Otras voces

Desde los centros de capacitación laboral de la provincia llegan nuevos testimonios que vienen a desmentir las estadísticas oficiales que hablan de una baja en la desocupación. Semanas atrás el Indec había divulgado cifras que pretenden mostrar una notable reducción en el nivel de desempleo en el conglomerado Santa Rosa-Toay, pero desde fuentes gremiales, empresariales y gubernamentales han señalado que no es eso lo que observan en cada una de sus actividades. Ahora son los responsables de los entes que capacitan en oficios los que aportan su mirada crítica al expresar que se registra un notable aumento en el número de inscriptos que apelan a estas formas de capacitación con el propósito de mejorar sus posibilidades de reinserción en el mundo laboral de donde han sido desplazados. No solo se nota un incremento de la matrícula de esos cursos sino también una reducción en la edad de los asistentes lo cual revela que el problema del desempleo, lejos de superarse está en un ciclo de expansión.
Este panorama que se manifiesta en nuestro ámbito provincial está íntimamente relacionado con el escenario nacional.
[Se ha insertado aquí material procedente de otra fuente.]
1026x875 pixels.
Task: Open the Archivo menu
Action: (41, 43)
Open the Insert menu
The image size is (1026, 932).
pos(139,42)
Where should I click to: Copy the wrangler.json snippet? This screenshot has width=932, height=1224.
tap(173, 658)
Un reciente informe del Centro de Economía Política de la Argentina (CEPA) muestra que en el primer semestre de este año un promedio de 4.368 trabajadores fueron despedidos por mes en empresas públicas y privadas, y que esa cifra representa un crecimiento del 17 por ciento con respecto al año pasado.
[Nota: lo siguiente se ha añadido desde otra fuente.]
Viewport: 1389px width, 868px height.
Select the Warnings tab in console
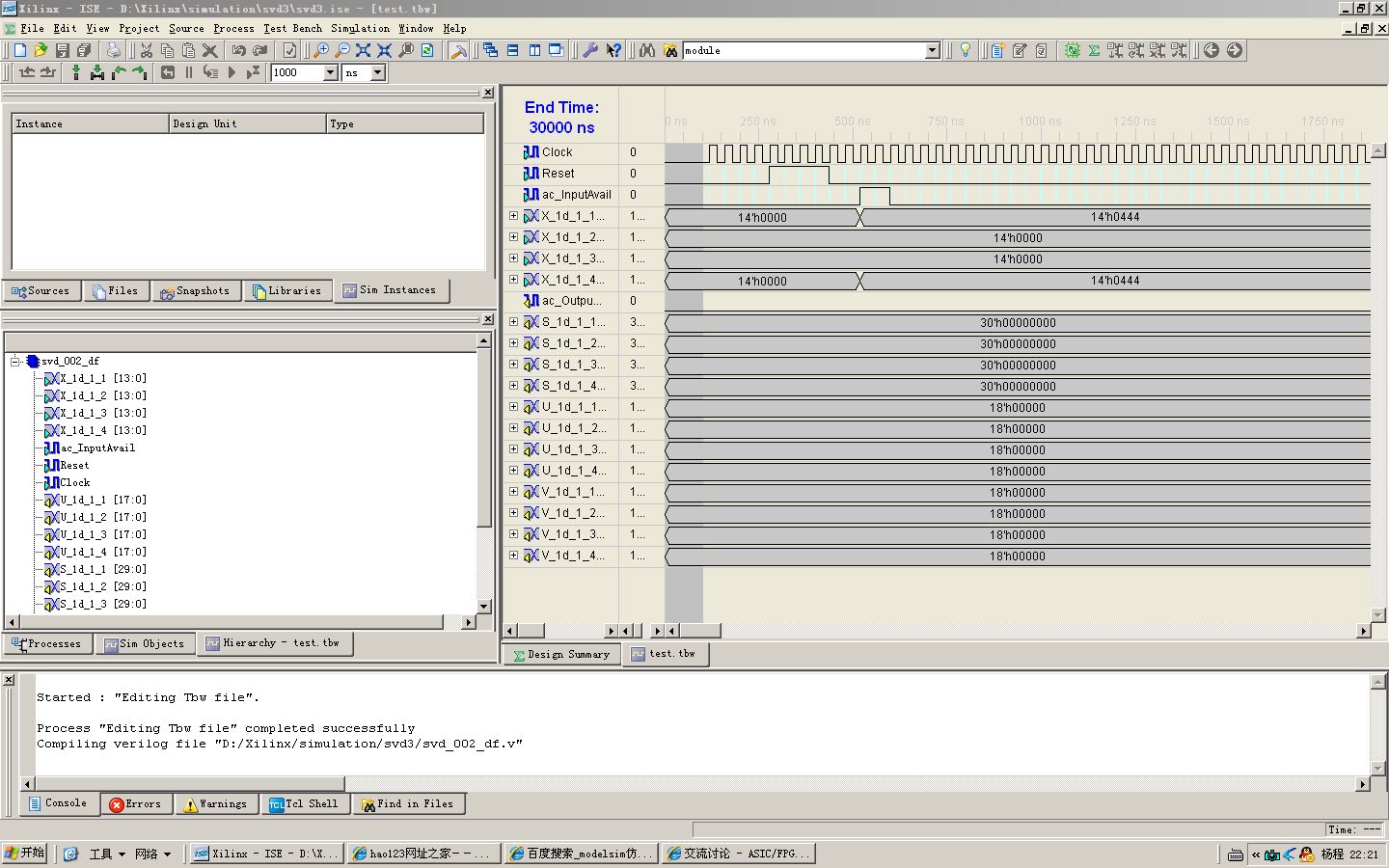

Estos pocos ejemplos -locales y nacionales- vienen a confirmar lo que algunas voces están señalando desde hace tiempo: el gobierno nacional está manipulando las cifras estadísticas de la economía, especialmente las más sensibles y vinculadas a la realidad social. Varios especialistas lo vienen advirtiendo con el aporte de trabajos que puntualizan este falseamiento de datos oficiales, sin embargo todavía no logran gran repercusión a causa de que el tema es ignorado por los grandes medios porteños. El blindaje mediático que protege al macrismo impide que este fraude informativo trascienda a las grandes audiencias, sin embargo la realidad se va imponiendo inexorablemente a medida que crecen los problemas sociales -desempleo incluído- mientras el gobierno nacional, responsable de la situación, mira para otro lado y se desentiende de los “daños colaterales” de sus políticas.

La web infectada
Una vez más el área de Telecomunicaciones de la CPE santarroseña tuvo que salir a despegarse de los mensajes engañosos que están recibiendo sus usuarios del servicio de internet. Es que ayer no fueron pocos los que se encontraron ante sus pantallas con una seductora oferta de un artículo electrónico a cambio de responder a una breve encuesta sobre el servicio.
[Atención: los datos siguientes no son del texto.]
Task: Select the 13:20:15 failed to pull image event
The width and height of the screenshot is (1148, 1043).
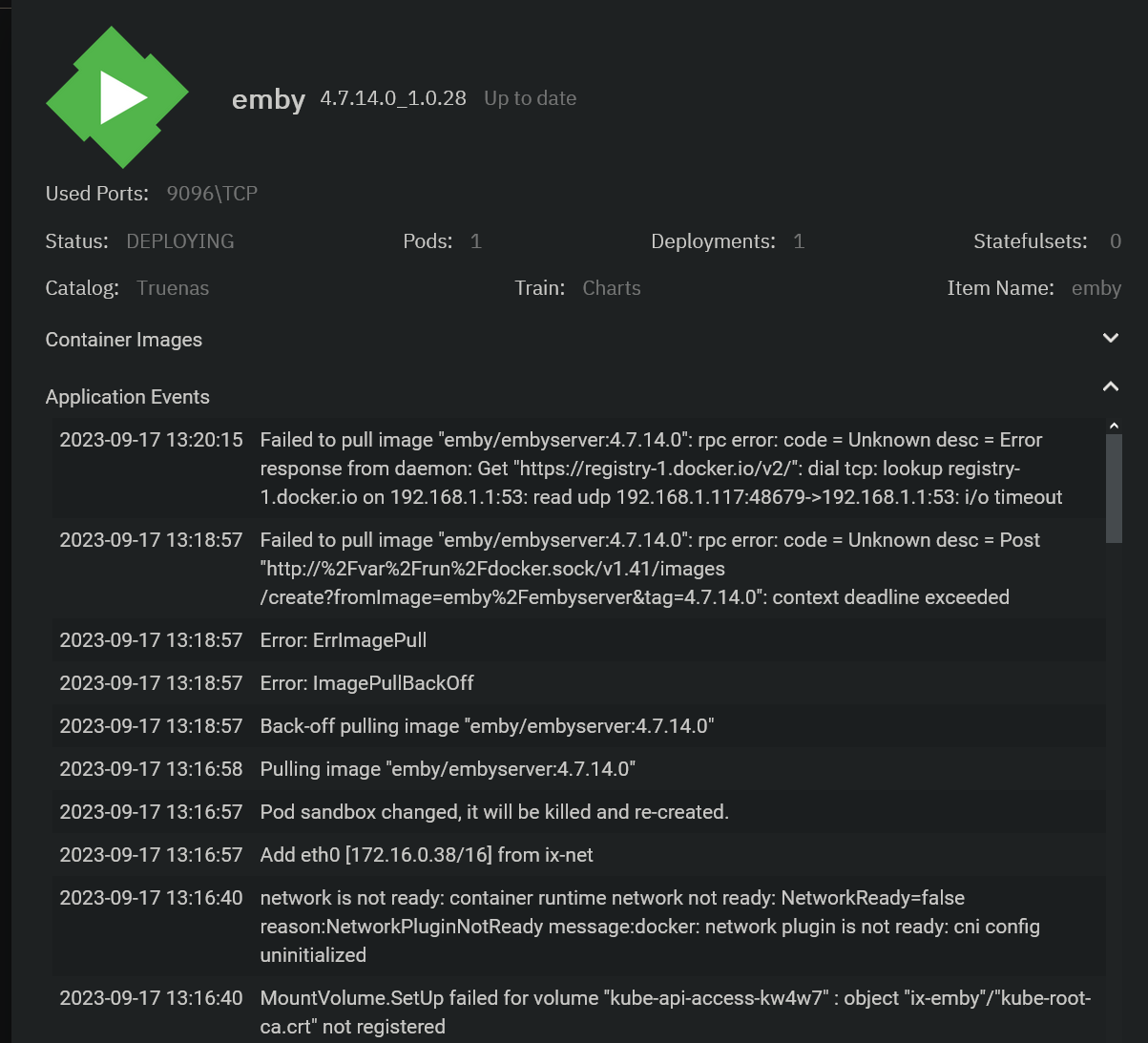Action: click(578, 469)
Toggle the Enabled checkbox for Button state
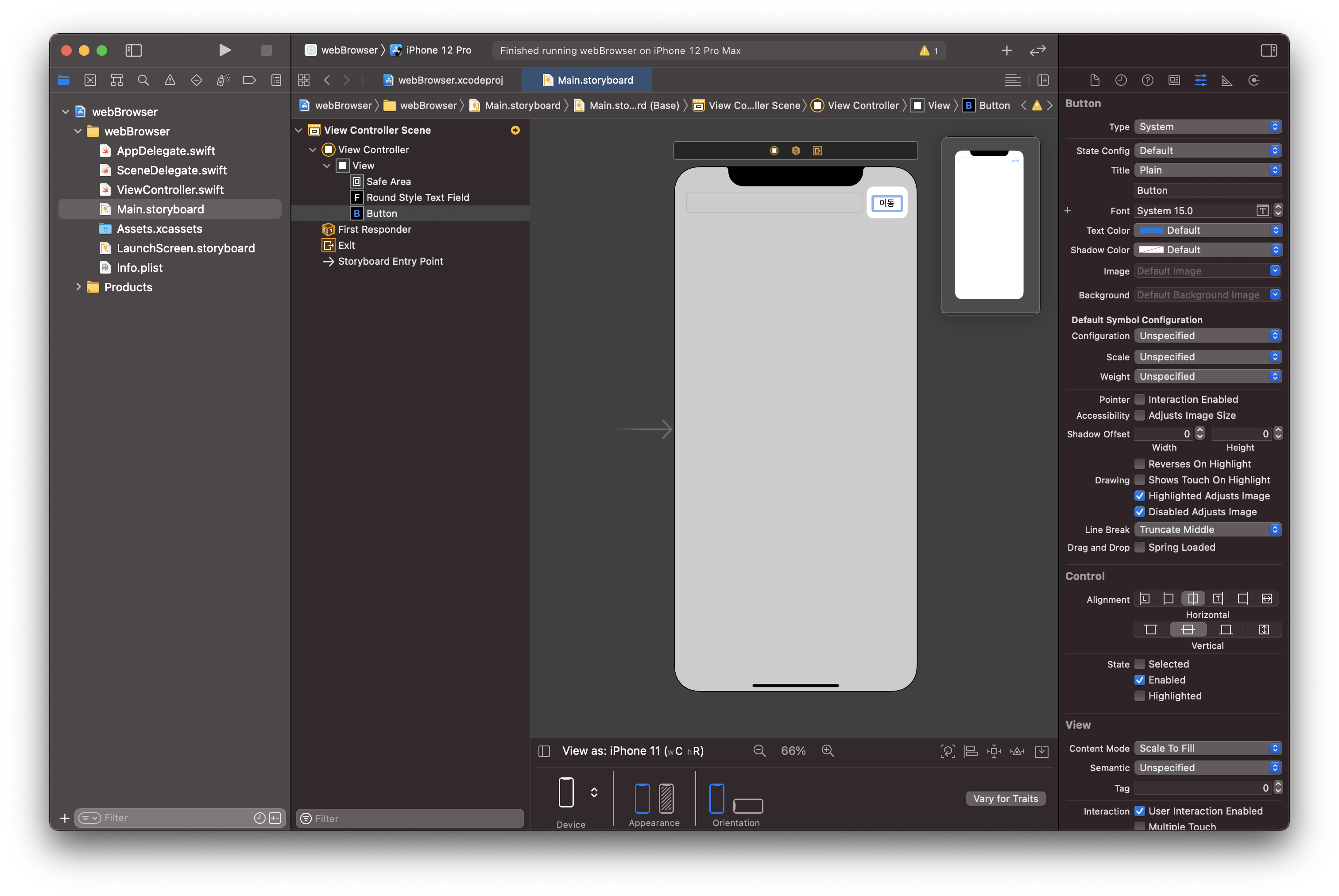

Es probable que una buena cantidad de internautas haya caído en el engaño y entregado así sus “señas particulares” las cuales, seguramente, han pasado a engrosar las gigantescas bases de datos que los grandes operadores de la web utilizan con finalidades muy diversas: venderlas a empresas que distribuyen publicidad personalizada a gran escala o ponerlas a disposición para llevar a cabo operaciones mucho menos transparentes, como manipular enormes audiencias con noticias falsas en cercanía de procesos electorales. Las últimas revelaciones hablan de estas maniobras realizadas en EE.UU., Gran Bretaña y otros países y no se descarta que Argentina haya sido también escenario de los ataques de estos nuevos piratas informáticos.
La recomendación de los técnicos de CPEnet es no responder a estos tentadores anuncios que inundan internet. El consejo es oportuno y debería complementarse con una actitud de cautela ante estas tentaciones. La web está muy lejos de ser aquel “foro democrático global” que preconizaran, en sus comienzos, los que creyeron que, con el acceso universal al ciberespacio, llegaba la democratización absoluta de las comunicaciones.